第33回 一気通貫生産方式の理解を深める@
日頃から様々な工場を訪問し、一気通貫生産方式について指導を行っている身においては如何にその効用を理解してもらえるかを常に模索することがライフワークとなってきている。
今まで生産管理改善やリードタイム短縮を手がけたことのない人にとって突然、「一気通貫生産」の説明を聞くと頭の中では理解できても「実際どうなの?」「難しいんじゃない?」という多少の疑念が生じるのはある意味必然であると言えよう。ここを如何に自然の摂理として日常の事例に置き換えて“たとえ話”を繰り出せるかが理解を深め、納得してもらえるかの分岐点となる。
第1回目としては一気通貫生産をパチンコに例えてみよう!製品をパチンコの玉とすると打ち出された玉(投入された製品)は当初、パチンコ板の外周に沿ったレール内を何の障害もなく高速で移動し上部に達する。まさに一気通貫と思いきや、その後は遠心力が減少し自由落下のフェーズに突入する。そこには多数のピン(生産の障害=設備故障や品質トラブル)が存在し、玉は全く予想不可能な動きをする。ピンに当り方向を変えたり、一瞬停止したり、後ろの玉に追い抜かれたり。いつパチンコ板のボトム(出荷)に到着するかは全く読めない(計画通り進まない)。これが一般的な工場の生産状況ではないか?

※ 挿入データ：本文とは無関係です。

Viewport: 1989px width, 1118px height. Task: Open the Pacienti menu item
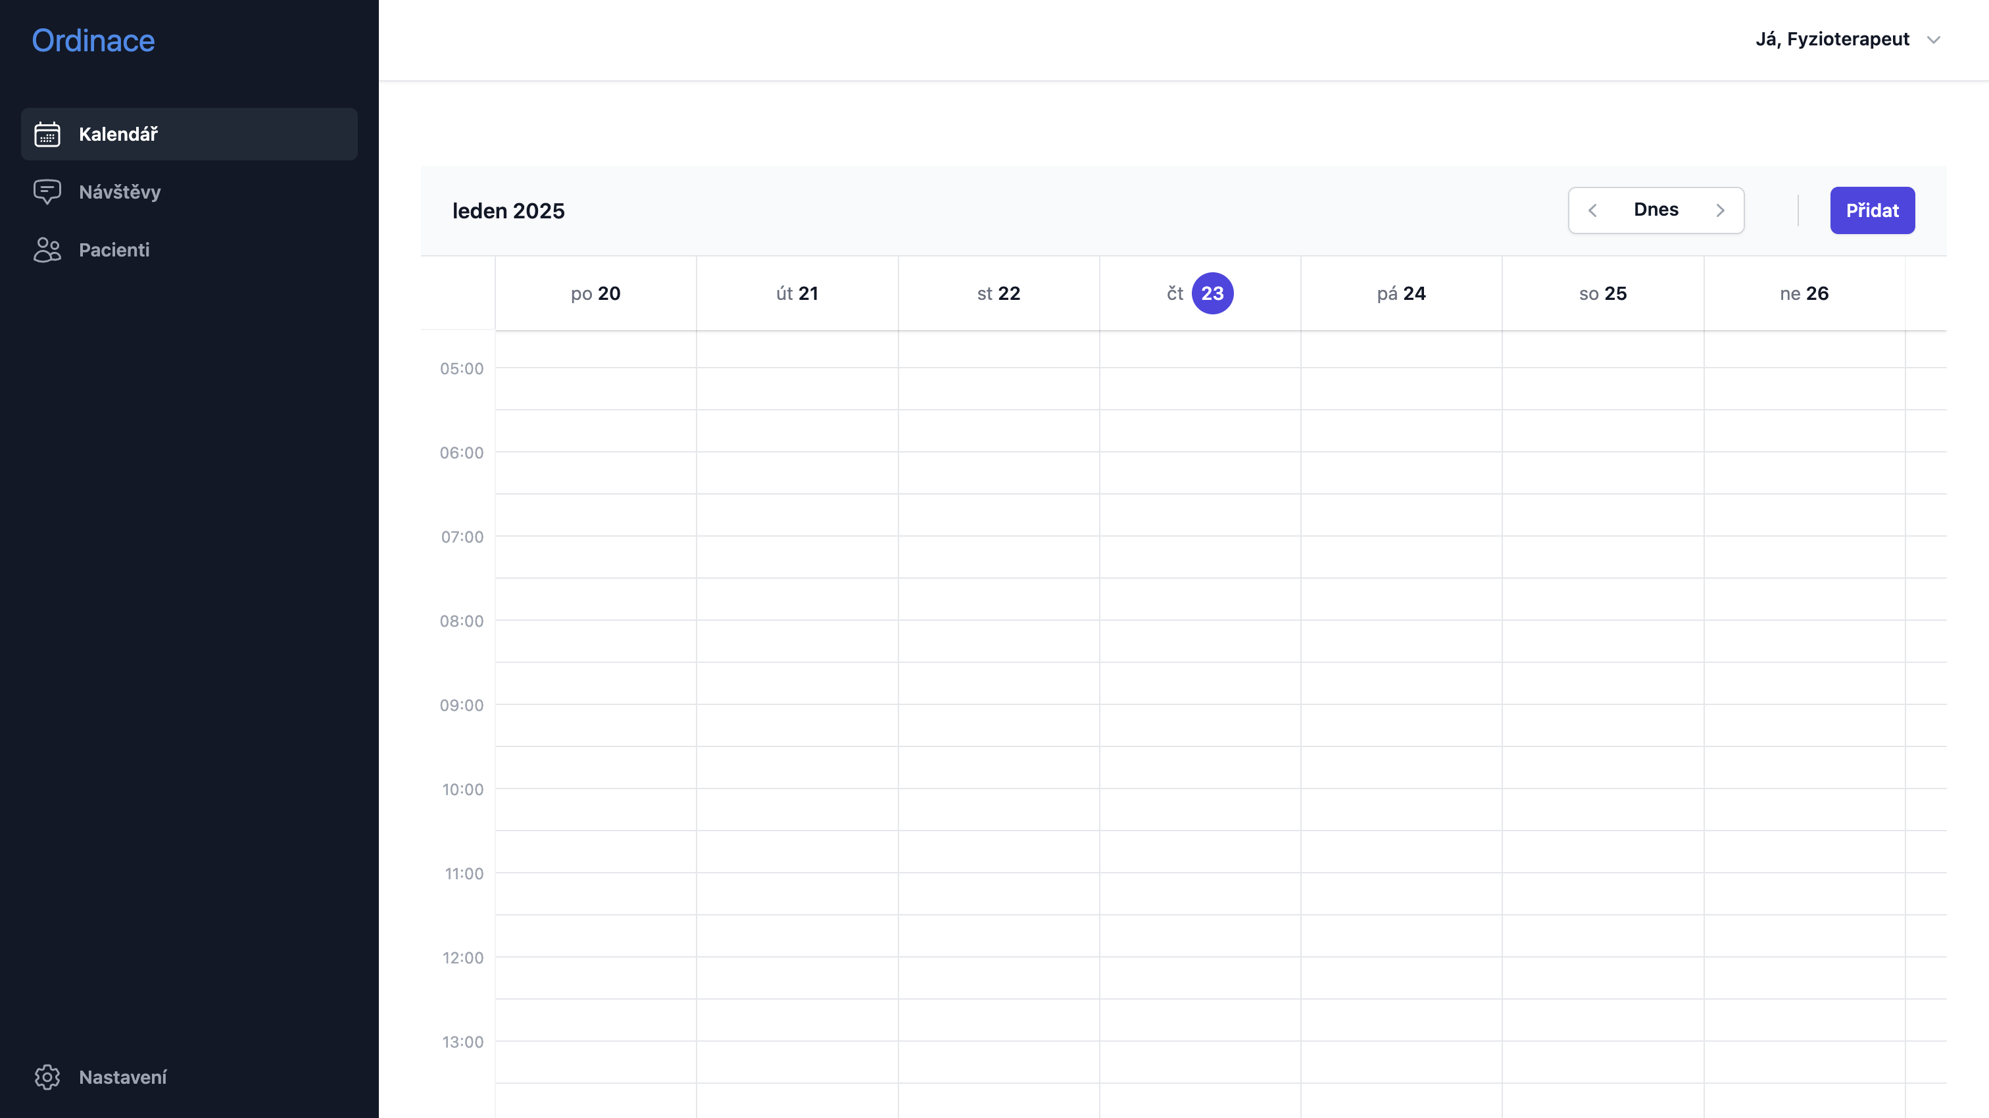(114, 250)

ここで、改善活動としてこの生産の障害となるピンをなくしたらどうなるだろう。パチンコ板の上部に達した玉は何の障害もなくパチンコ板のボトムにはじき出された順に等間隔で到達していくだろう。これがまさに一気通貫のイメージである。但し、この時点でもはやパチンコの楽しみは破棄され、アミューズメント性はゼロとなるが。